2016.04.06.Wed.18:49
名古屋に勤務していた時、
新設する小学校の設計の打ち合わせで
教育委員会の担当の方から
「校門にはぜひサクラを植えられるようにしてほしい。
入学式では一年生と父兄がサクラと一緒に家族写真が撮れるように…。

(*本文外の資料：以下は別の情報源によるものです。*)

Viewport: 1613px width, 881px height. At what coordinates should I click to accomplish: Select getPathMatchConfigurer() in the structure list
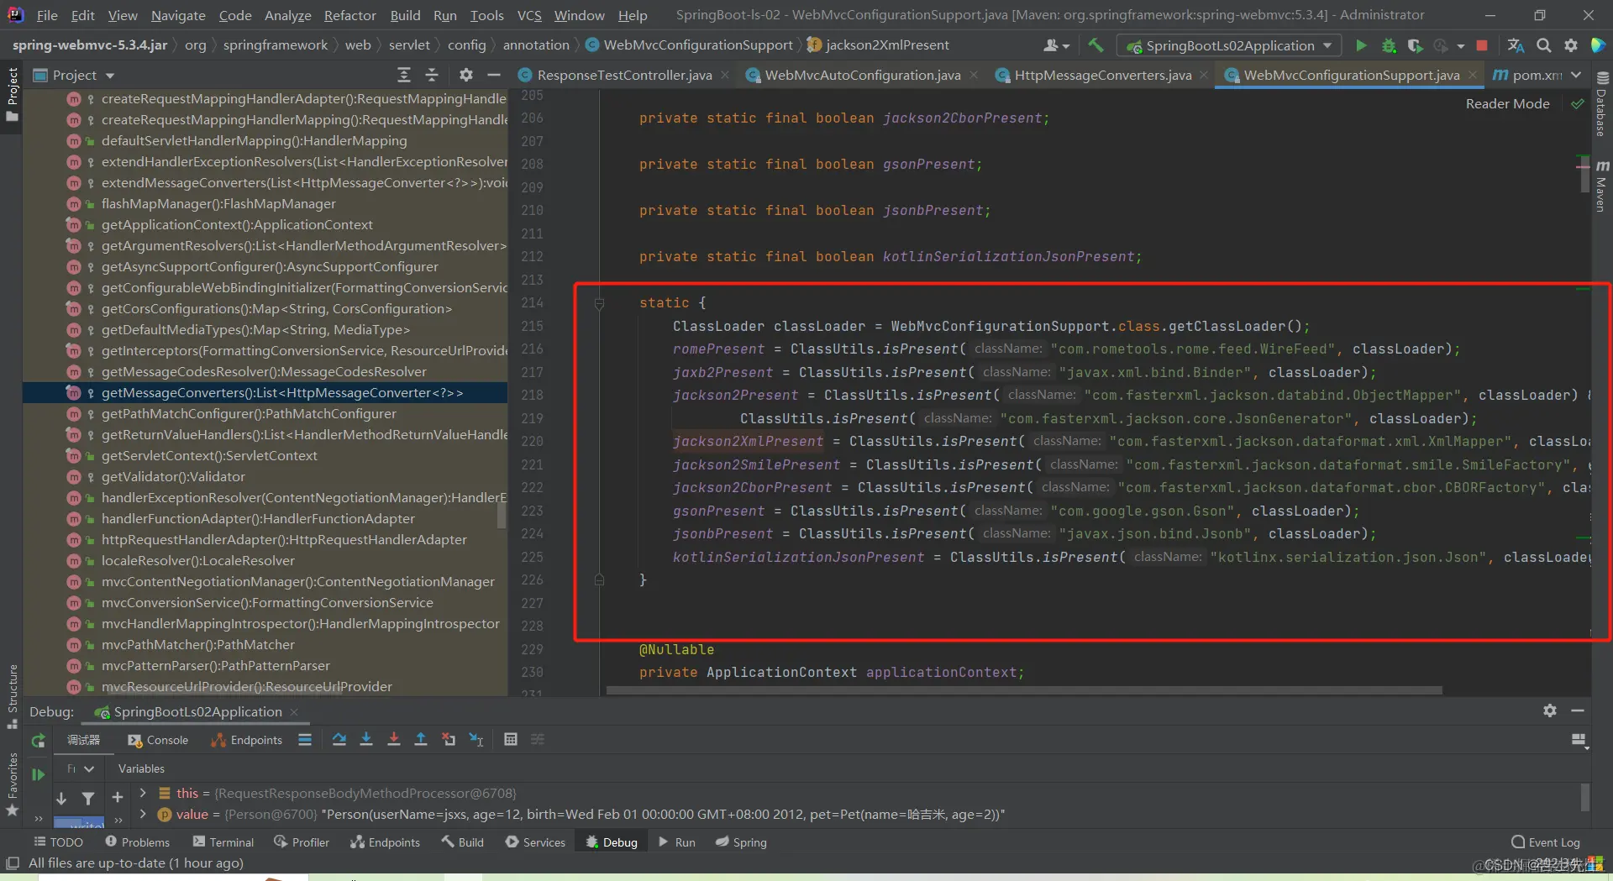tap(249, 413)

」
という日本人らしいお願いが出てきました。
私、ピカピカの一年生のために
入学式から初々しいころに開花するヤマザクラを植える植栽計画としました。
サクラはみんな大好きですよね。

いま、私が住む茨城県日立市の平和通りのサクラは
五分咲きぐらいだそうです。
今朝、仙台に住むお知人が
満開のサクラの画像をUPされていました。
ここ数日の不規則な寒暖によって、
関東のサクラ前線は当惑しているようです。

しかしながら
この時期になると私たち日本人のDNAには
サクラに反応するリトマス試験紙のようなものが
組み込まれていることを実感します。
身近なサクラにあっては、

・咲き始めの「走り」のサクラ
・満開の「旬」のサクラ
・散りつつある「名残」のサクラ

と、時のうつろいともに変化するサクラを
楽しんでいる方が多いと思います。
実際には見ていないサクラであっても
1~2月に沖縄方面のサクラ開花の一報に春を感じ
5月の大型連休後に北海道のサクラの散華を聞いて春の終わりを感じ、
来年のサクラの到来を待つ気持ちになります。

私は散りつつある「名残」のサクラが好きです。
最近、知った上田三四二が詠んだ短歌が
ちょっと気に入っています。

ちる花は
かずかぎりなし
ことごとく
光りをひきて
谷にゆくかも
(上田三四二)

サクラの花が
光を引きながら散ってゆく姿、
そして地をサクラ色に染める姿、
大好きです。

「谷にゆくかも」という言葉、
私のツボを押してくれました。
この歌は、サクラを愛でるだけでなく、
サクラの死もイメージしているものだということでです。
「谷にいくかも」は地の底に他ならないからです。

高校生の時、現代国語の教師から
教科書にないサクラの話を聴いたことをよく覚えています。
それは梶井基次郎が残した
「桜の樹の下には屍体が埋まっている!」という文章。
屍体が埋まっている上で花見の酒宴をするイメージって
どんなものだろうと思ったものです。
こういう虚無的な感情は高校生の私を刺激しました。
この時、はじめてサクラの樹の縦断面を意識しました。
地の上と下ということです。
私が断面フェチになったのはこの頃でしょうかw。

もう一方で、坂口安吾のエッセイで読んだ話。
昭和20年3月の東京大空襲の後、
焼け残ったサクラが満開になった時、
近所の防空壕で焼死した遺体が並べられていたけれど、
サクラの美しさの方い気持ちがいってしたという内容でした。

上田三四二、梶井基次郎、坂口安吾、
彼らはサクラの死と再生と無常を思いながら、
同じようなイメージを持っていたように考えています。

今、全国で酒宴をしながら酔っ払っている人であっても
西行法師の歌にあるように
「花の下なら死んでもイイかも…」と
思っている人は少なからずいるでしょうね。

私、混雑はあまり好きではないので、
今のところ「花なき花」の心持ちでイイです。
名残のサクラのころに
「光をひきて谷にゆく」サクラをサクッと見に行ってこようと思います。